*The data*.
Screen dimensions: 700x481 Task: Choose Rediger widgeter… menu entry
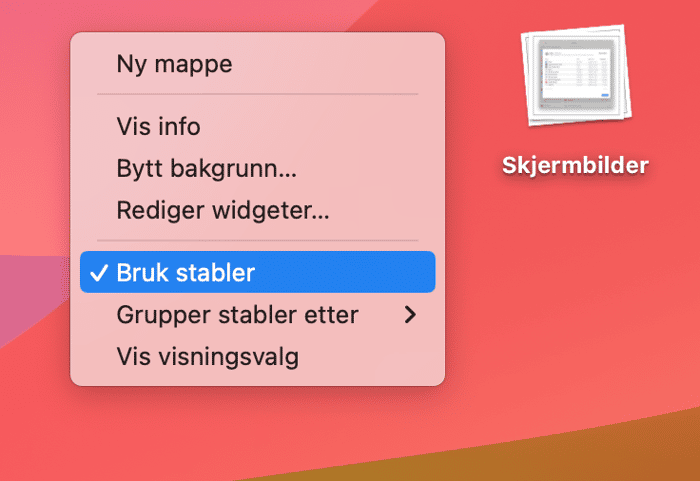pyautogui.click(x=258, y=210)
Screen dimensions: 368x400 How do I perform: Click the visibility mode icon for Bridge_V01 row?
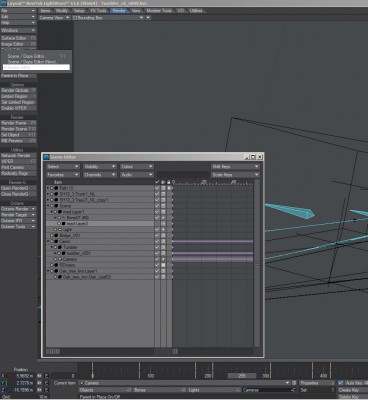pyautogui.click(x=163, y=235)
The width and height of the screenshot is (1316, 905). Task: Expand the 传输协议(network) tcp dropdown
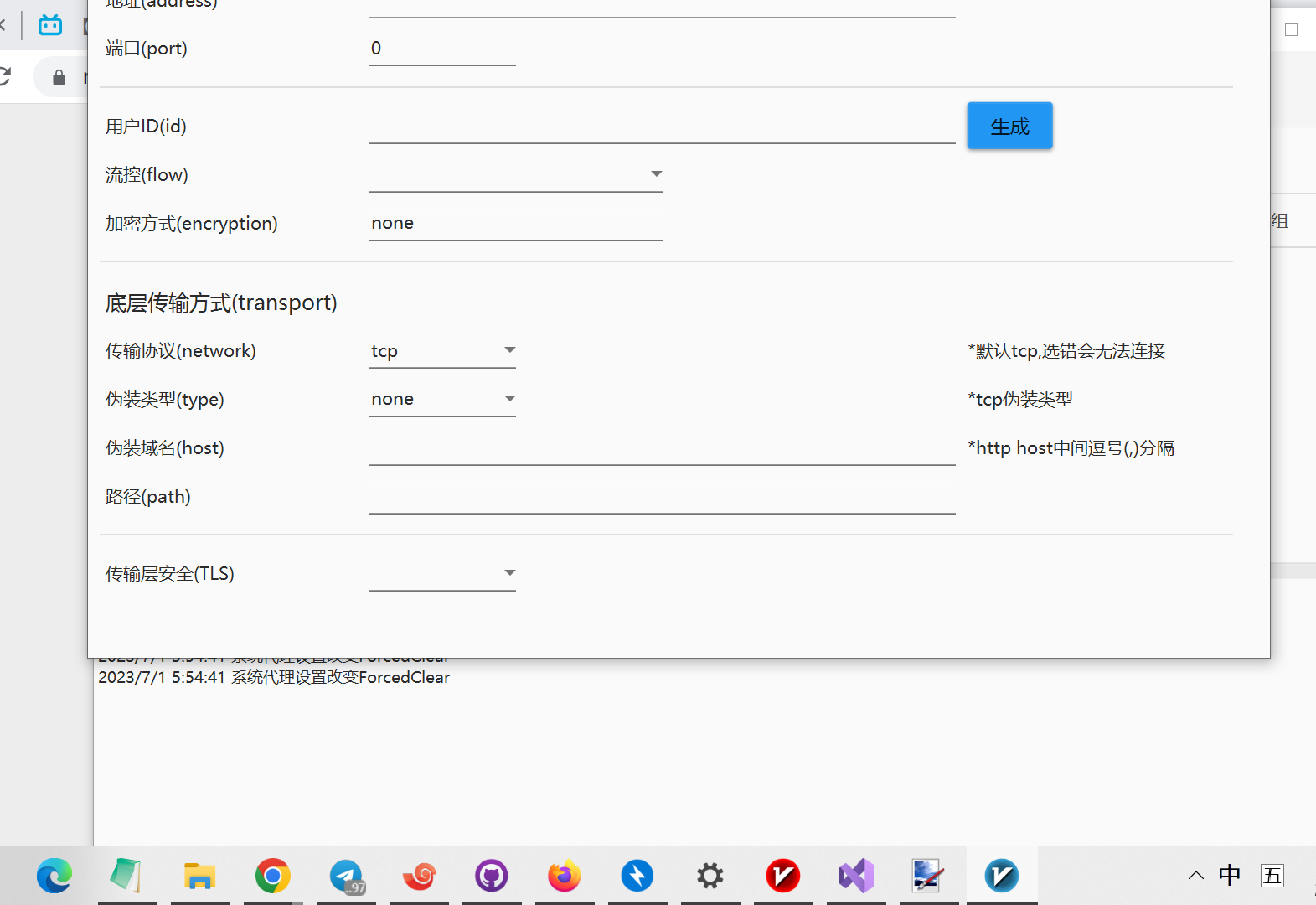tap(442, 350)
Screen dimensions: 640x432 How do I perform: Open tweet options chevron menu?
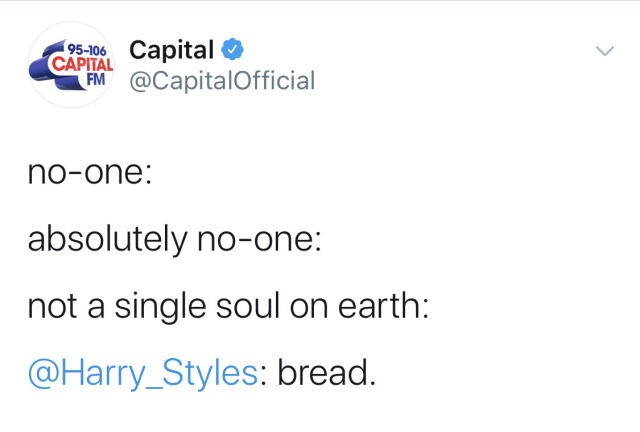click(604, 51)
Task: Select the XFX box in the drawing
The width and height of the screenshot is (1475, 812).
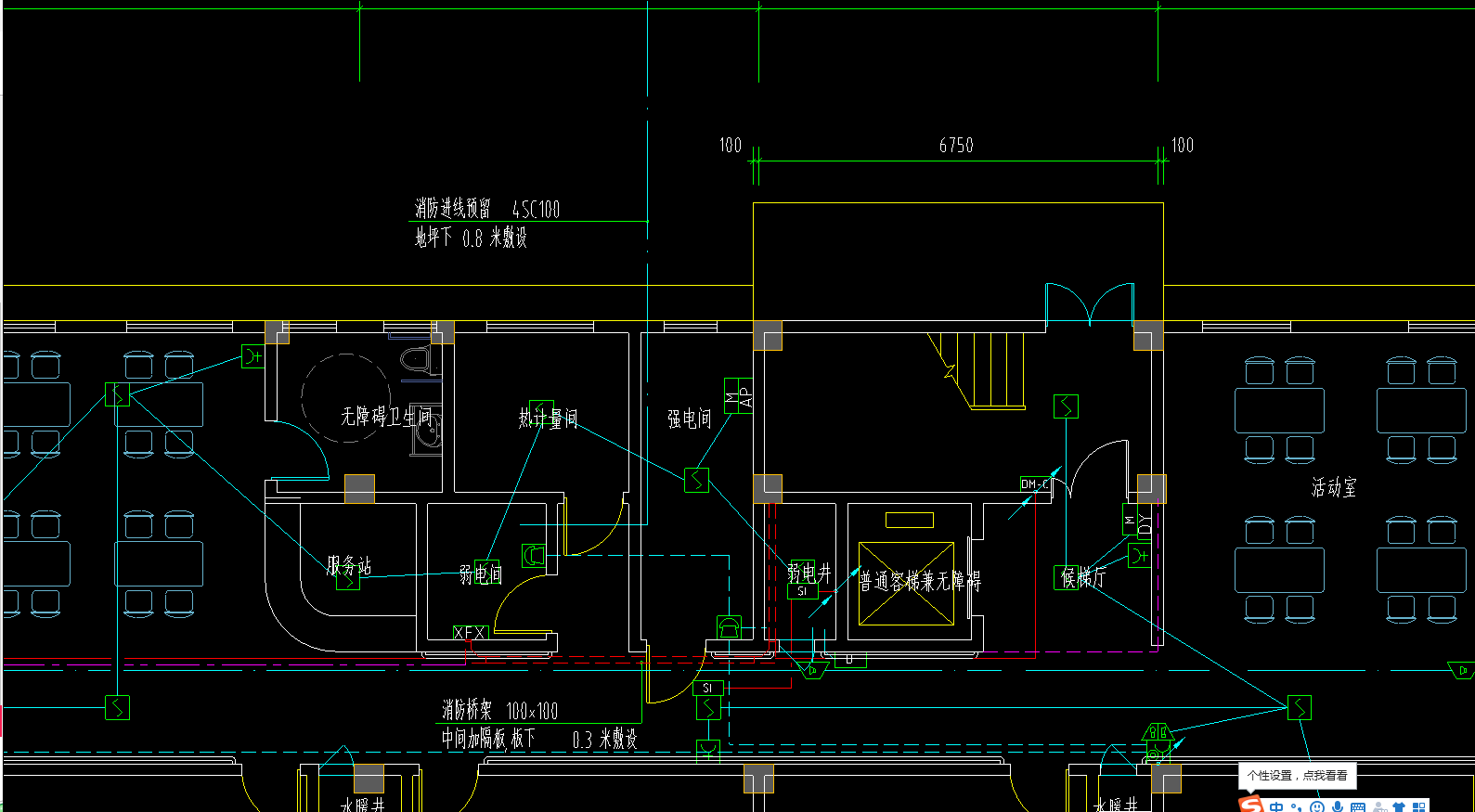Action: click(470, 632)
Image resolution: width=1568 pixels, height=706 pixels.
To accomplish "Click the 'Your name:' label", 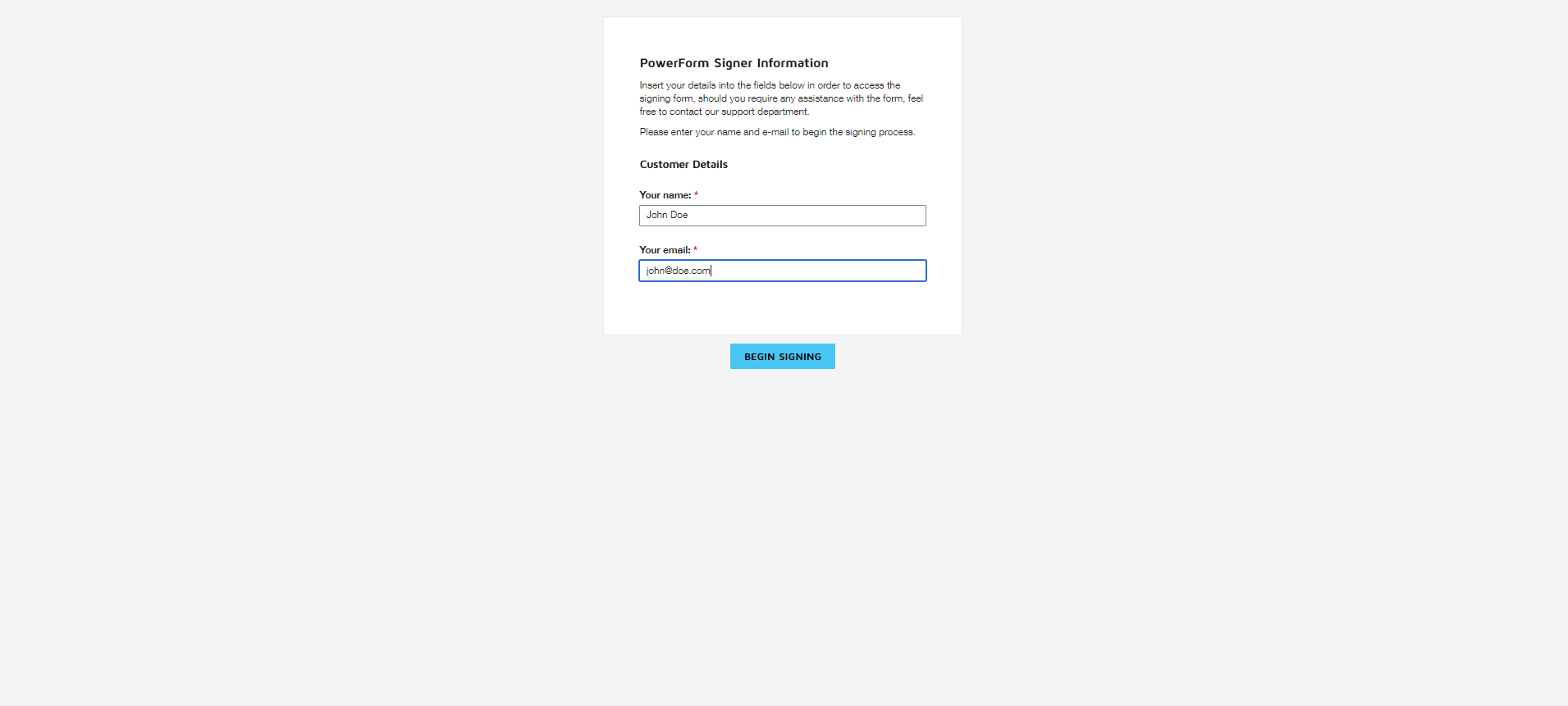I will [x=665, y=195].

*Problem statement*. Exact copy, pictures excluded: repeat the lines from the top of the material through the line with "Task: Select the XFX box in the drawing".

*Result below*.
Screen dimensions: 700x481 Task: Choose Rediger widgeter… menu entry
pyautogui.click(x=258, y=210)
Screen dimensions: 368x400 How do I perform: Click the visibility mode icon for Bridge_V01 row?
pyautogui.click(x=163, y=235)
The width and height of the screenshot is (1316, 905). Task: Expand the 传输协议(network) tcp dropdown
tap(442, 350)
Screen dimensions: 640x432 How do I perform: Open tweet options chevron menu?
click(604, 51)
Task: Select the XFX box in the drawing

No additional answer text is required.